Milkstouts show up here and there throughout English beer history to the current day. There we never massively popular on a grand scale but always had their almost cult following. The most well-known is Mackesons XXX stout which currently has very little lactose in it. Most of the milk/sweet stouts are now made in happy, warm and tropical places. Jamaica, Trinidad, Malta, etc, etc. This ‘whopper’ of a stout is actually very low in gravity. It has pretty much every dark, toasty and delicious malt and sugar. Then you throw in two separate dose of lactose, one in the copper, one after for a grand total of about 22% lactose. The beer is very dark and roasty. The bitterness is quite high as these stouts weren't known to be exceedingly bitter. Lactards beware!
- OG - 1.053
- FG - 1.029
- ABV - 4.4%
- IBU - 39.1
- SRM - 105
- EBC - 207.8
- Apparent Attenuation - 45.12%
- Real Attenuation - 39.96%
- Eng. 2 Row - 5.29/2.41/40.7
- Amber malt - 1.04/0.48/10.6
- Brown Malt - 0.58/0.26/5.9
- Crystal 75 - 0.58/0.26/5.9
- Invert # 3 - 0.5/0.23/5.1
- Roasted Barley - 0.84/0.38/8.5
- Lactose in boil - 1.26/0.57/12.8
- Lactose priming - 1.04/0.47/10.6
The mash is 90 minutes at 151°F or 66°C, with a water to grain ratio of 0.92qt/lb or 1.92l/kg.
Expect a long brewday for this, given that the boil is 2.5 hours. Talking about the boil, here's the hopping schedule, by ounces then grammes respectively.
- Fuggle 5.5% @ 150mins 1.15/32.5
- Goldings 4.5% @ 90mins 0.7/19.8
Grist & such
The base malt for this beer is the toast mild malt. If you can’t get it, some Optic would be nice or even Maris otter. ***For the extract brewers out there the only real change is that you’ll use pale malt syrup instead and the poundage is listed and highlighted above. The amber and brown malt add a good dose of complexity and flavor but don’t dominate the palate like the 8.5% of roasted barley.
The hop additions for this beer are mostly for bittering. The neat thing about this beer is that milk stouts at a later time are much less bitter than this one. Nearly 40 bus is quite a bit! One addition at the start of the boil and then another addition an hour later. If you wanted to dry hop this beer you can do a simple combination of fuggles and goldings but I wouldn’t go higher than about 1g/L. Any more you really are going to have a striking hop nose.
Mash & Boil
The techniques used in this recipe are very straightforward. There was a simple multi-infusion mash where additions of hot liquor were added to keep the mash at the wanted temperature. You dough in a bit thick and then have a good sparge. This mash is very simple as there are a lot of things easy to extract out of here. The No3 invert sugar should definitely be added but can be substituted by using a mix of treacle and golden syrup. White sugar and blackstrap can be used in a pinch at about a 10:1 ratio. The lactose is the big boy here and there are two separate additions. The first one goes in during the boil and the second goes in at priming which we’ll cover later. Both invert #3 and the first lactose addition goes in at 30 minutes.

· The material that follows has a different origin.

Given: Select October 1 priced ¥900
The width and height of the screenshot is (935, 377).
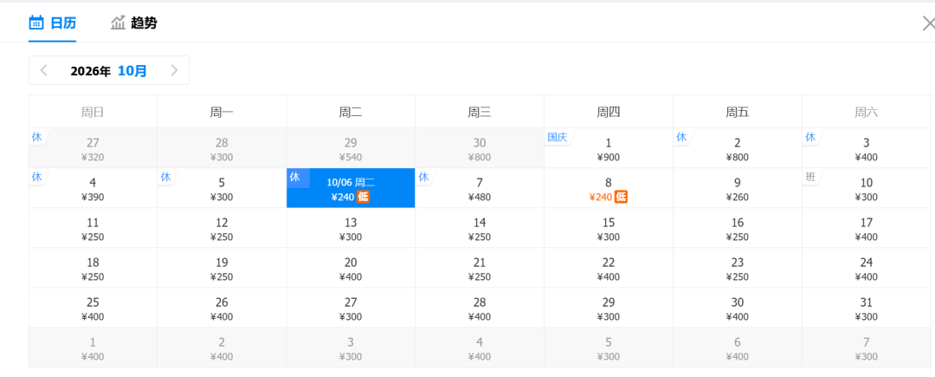Looking at the screenshot, I should click(609, 148).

Fermentation, Conditioning & Serving
A simple fermentation at 68F (20C) will do good to ensure a nice and fruity beer that finishes well. This beer was meant to be bottle conditioned but you can serve it out of a keg. The second dose of lactose goes in with the priming sugars. NOTE – lactose is NOT the priming sugar. The lactose and priming sugars can be boiled in a little water together and added at once. Shoot for around 2.0 volumes of CO2 if you can. The more ‘fizzy’ the less mellow it will be. For serving, I suggest you keep this thing out of any sort of refrigeration. Cellar temp is ok but this really does best at room temperature or warmer.